QUOTE: Doctors at the University of Maryland Medical Center had a mystery on their hands. A 51-year-old physician colleague who looked the picture of health—no cardiovascular risks, a marathon runner who had exercised vigorously each day for 30 years—had just flunked a calcium screening scan of his heart.
The patient had expected a score indicating a healthy cardiovascular system. Instead, the images indicated a high score: a build-up of calcium in his coronary arteries put him at high risk for blocked blood vessels and a possible heart attack.
The mystery was all the more intriguing because his resting blood pressure and fasting cholesterol levels, the usual measures of cardiovascular health, were in the normal range...
The researchers conclude that the physician’s intense, long-term exercise regime... contributed to his cardiovascular disease. "In this particular individual, we think that oxidative stress was an important contributor," says the study’s senior author, Michael Miller, M.D., director of preventive cardiology at the University of Maryland Medical Center and associate professor of medicine at the University of Maryland School of Medicine. "But we also found that this individual has exercise-induced hypertension, which I think is vastly under-diagnosed."

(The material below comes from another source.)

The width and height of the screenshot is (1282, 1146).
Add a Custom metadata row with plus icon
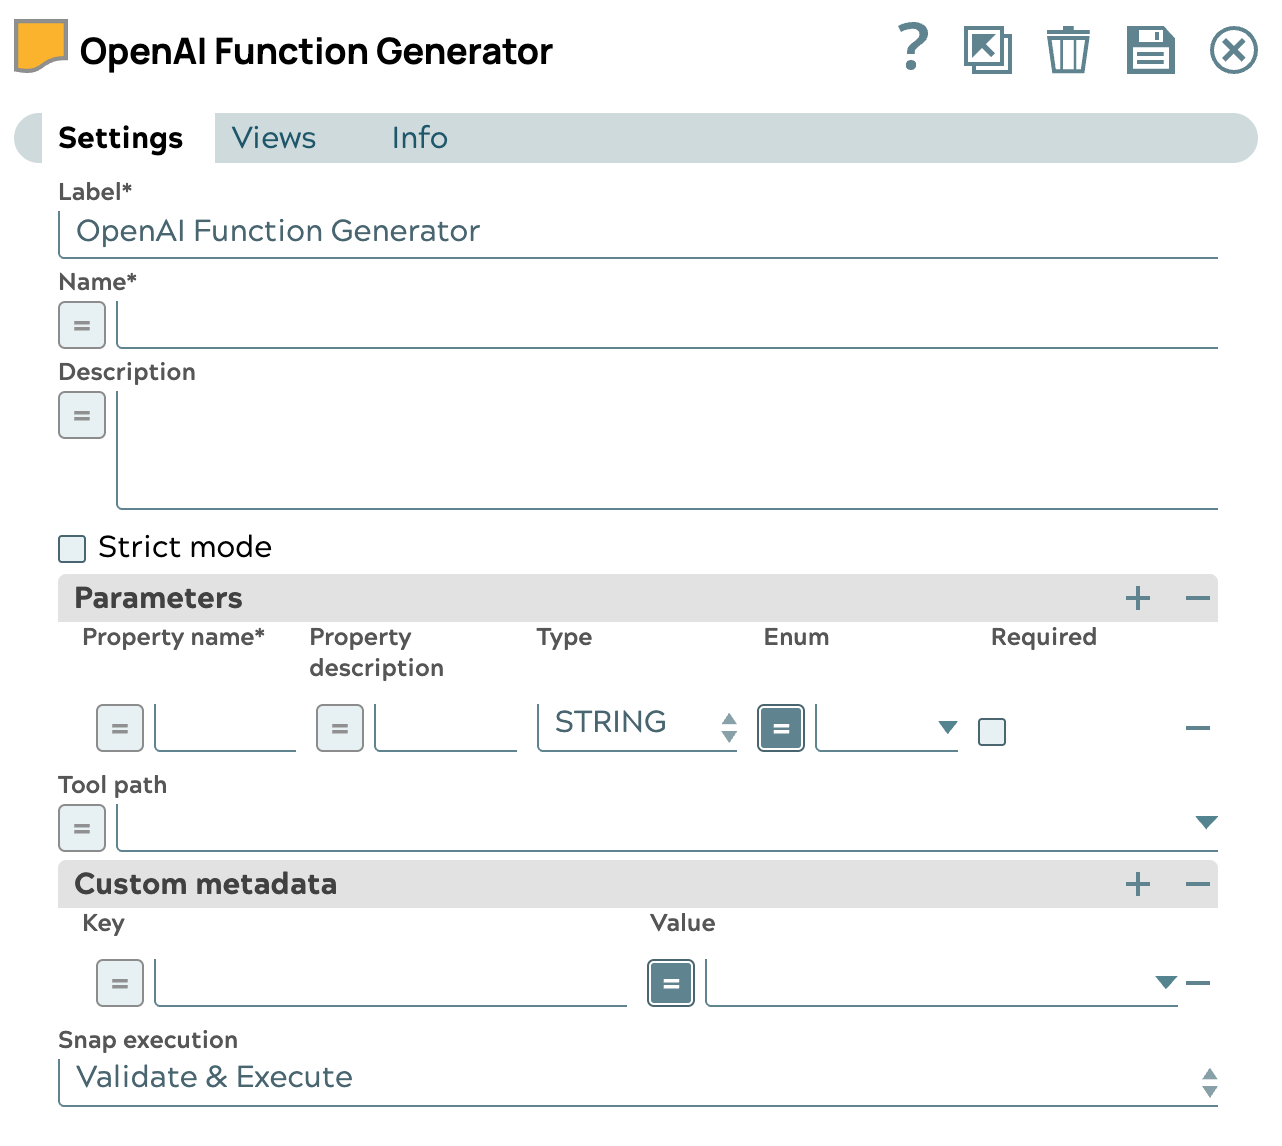(1137, 884)
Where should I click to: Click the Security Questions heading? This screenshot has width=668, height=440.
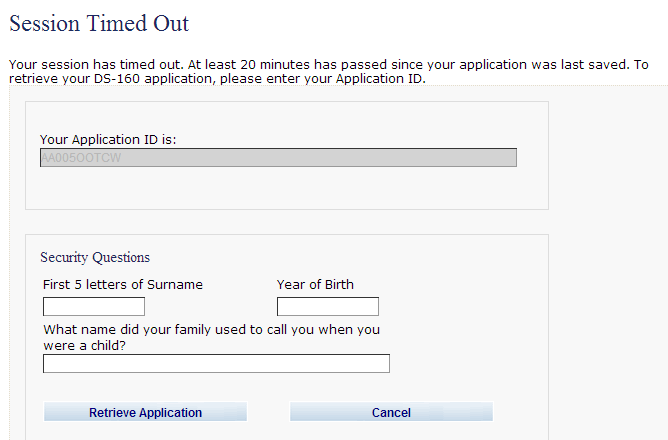tap(95, 258)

Oxidative stress is a byproduct of the normal cellular metabolism of oxygen. It refers to cell, tissue or organ damage from a class of molecules associated with oxygen metabolism, including unstable molecules called "free radicals." Oxidative stress plays a role in many heart, lung, blood and sleep disorders, including atherosclerosis, or hardening of the arteries, hypertension, heart failure, asthma and sleep apnea...
...the patient was given vitamins C and E just before exercise and was tested again for endothelial response. These vitamins are known as antioxidants and may protect cells from free radical damage. This time, the test revealed a partial reversal of the blood vessel constriction after one hour, and normalization after two hours... UNQUOTE.
Note that the vitamins C and E appeared to help, and that the only mechanism known is that they neutralize the free radicals generated from unsaturated fatty acids, especially polyunsaturated ones? Why don't the researchers mention this? They may not know, but why are they not doing the research? It won't take anyone more than a few minutes of research to see what C and E do, and they should already know that unsaturated fatty acids can generate free radicals whereas saturated ones will not.